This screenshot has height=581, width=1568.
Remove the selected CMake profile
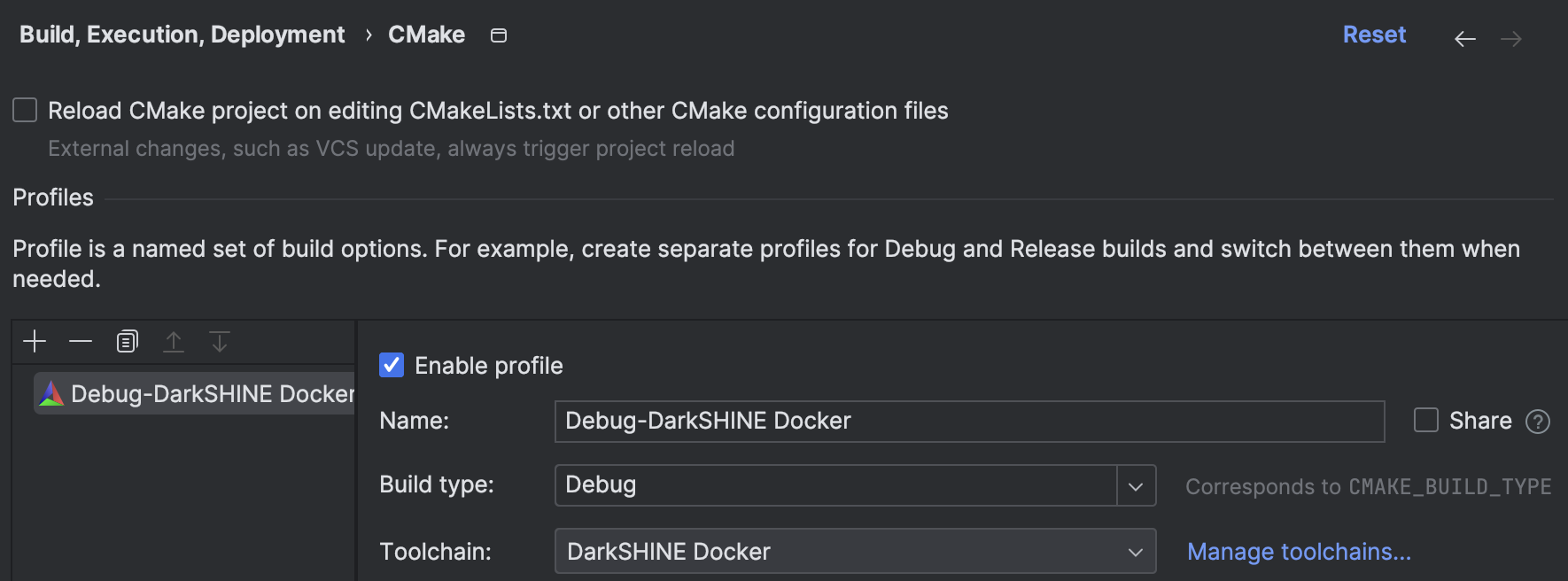81,342
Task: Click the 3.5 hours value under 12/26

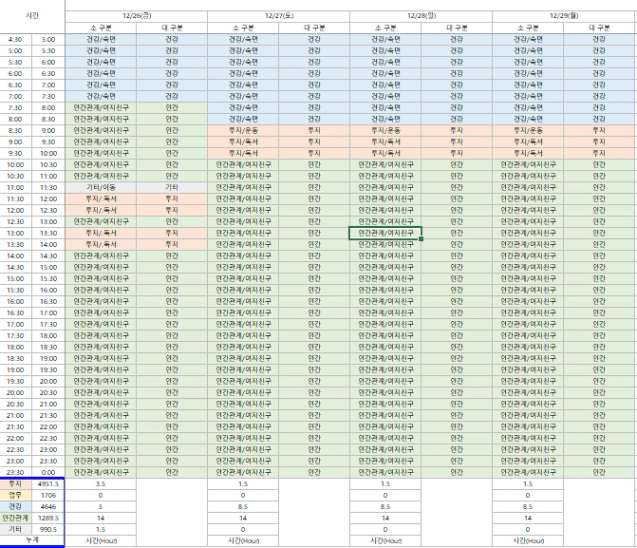Action: (x=101, y=484)
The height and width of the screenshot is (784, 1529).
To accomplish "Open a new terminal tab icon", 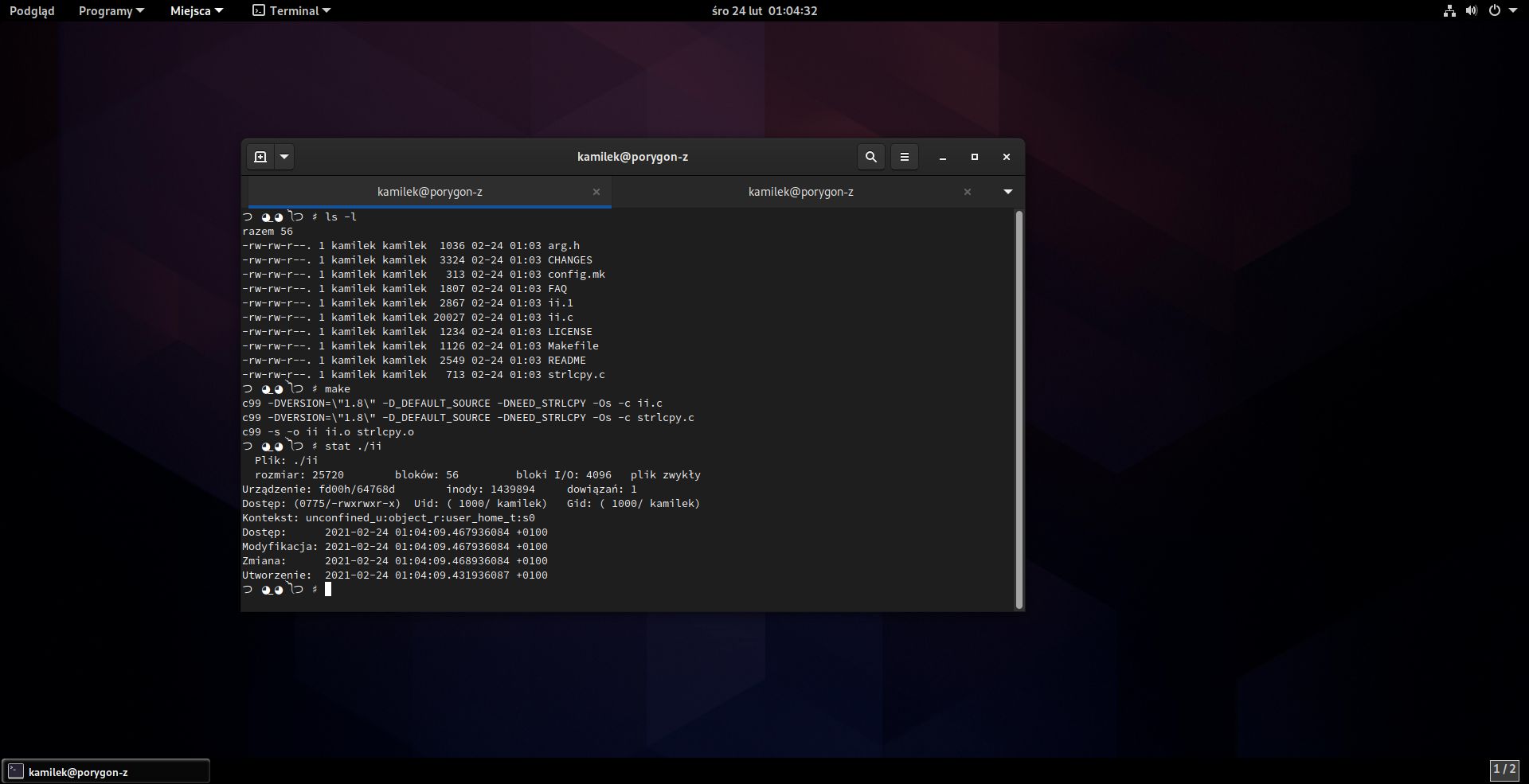I will click(x=260, y=157).
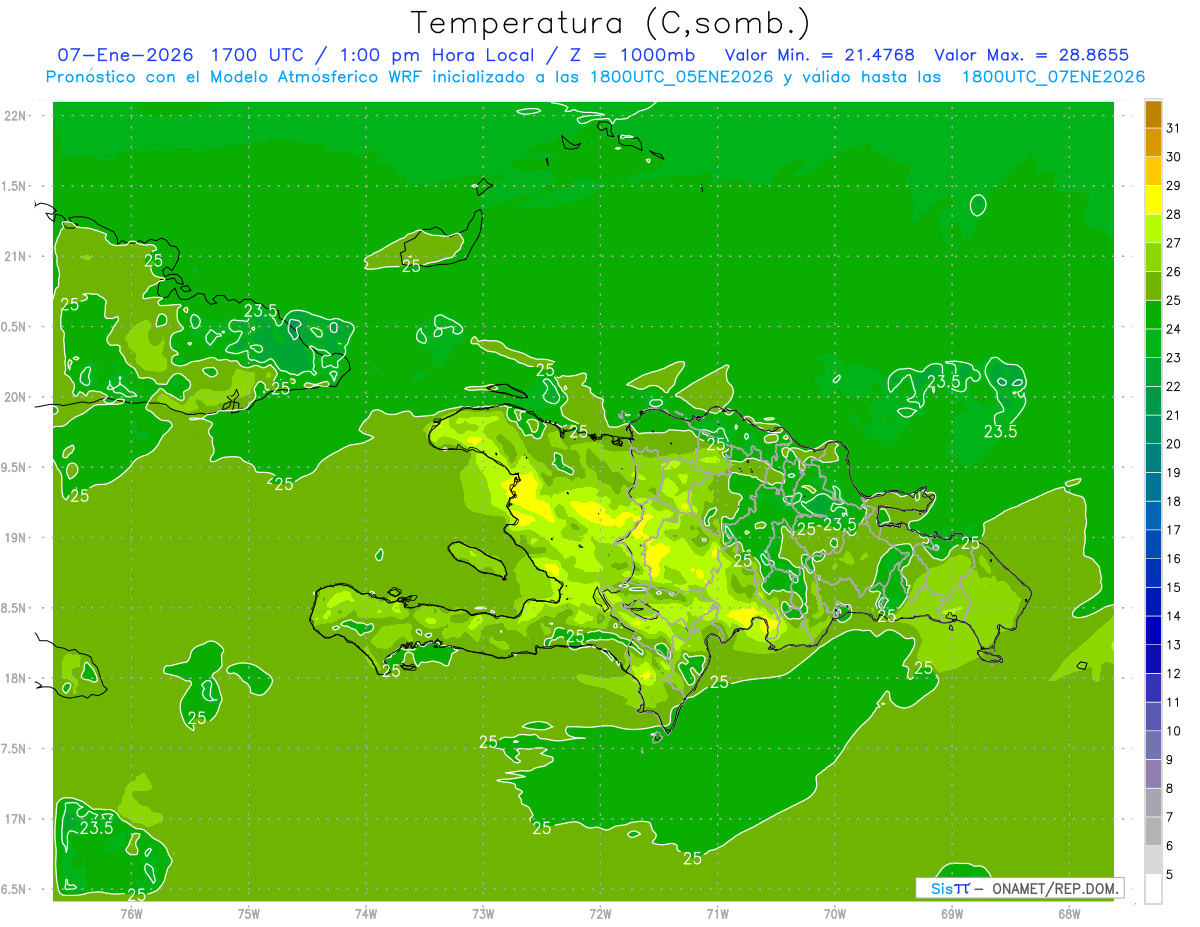
Task: Click the 23.5 contour label near 17N
Action: [x=97, y=828]
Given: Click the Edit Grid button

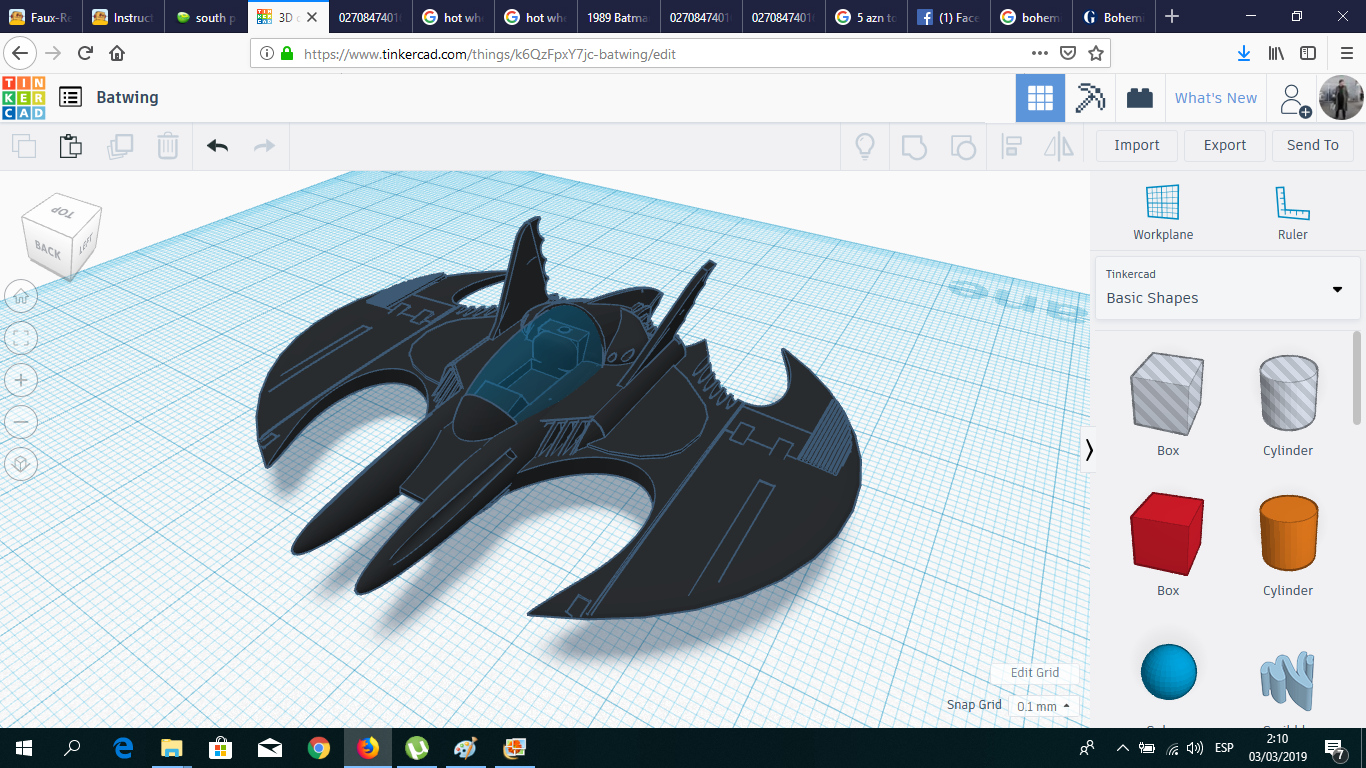Looking at the screenshot, I should (x=1033, y=672).
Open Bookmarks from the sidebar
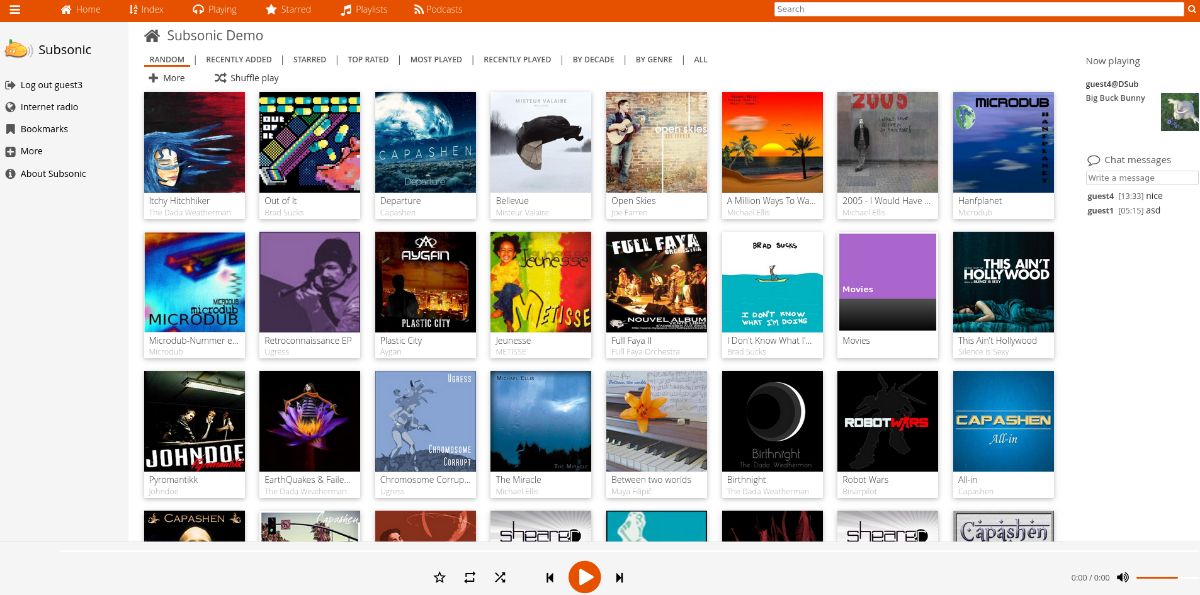The width and height of the screenshot is (1200, 595). coord(44,128)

* * *

→ **TASK TO COMPLETE**: Beginning with the line that contains "Given: Click the Edit Grid button", print exactly every line through the end of the records, both included. Omit the pictures.

→ **RESULT OF THIS EXERCISE**:
Given: Click the Edit Grid button

Looking at the screenshot, I should (x=1033, y=672).
Open Bookmarks from the sidebar
The width and height of the screenshot is (1200, 595). coord(44,128)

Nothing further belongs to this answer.